**Work to complete**
Give the number of lines below that contain "computer", with no other output.

**Data**
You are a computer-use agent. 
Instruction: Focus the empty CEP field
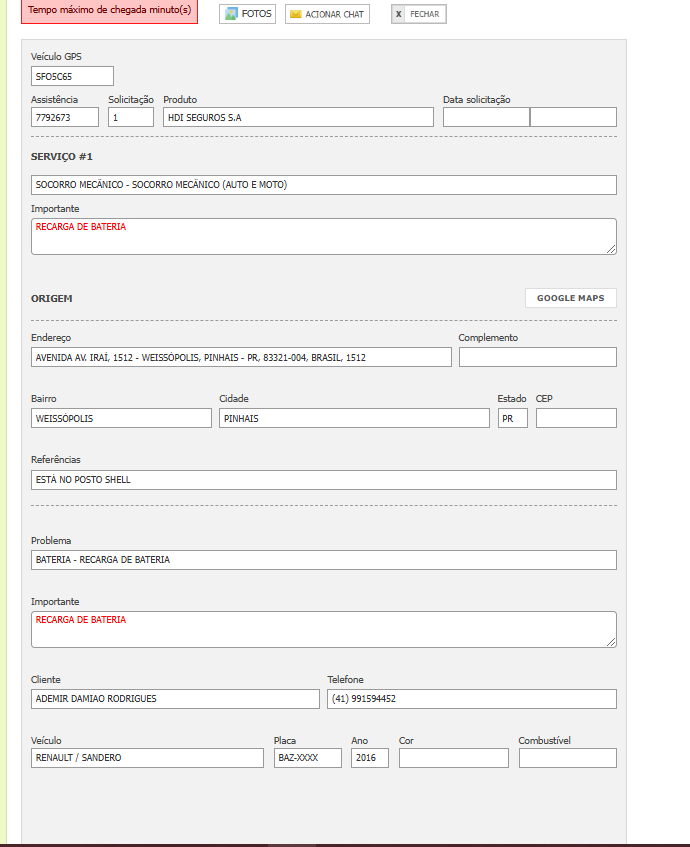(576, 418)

==

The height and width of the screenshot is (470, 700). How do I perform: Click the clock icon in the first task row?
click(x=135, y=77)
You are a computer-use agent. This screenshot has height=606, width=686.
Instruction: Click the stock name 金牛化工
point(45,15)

**Response**
2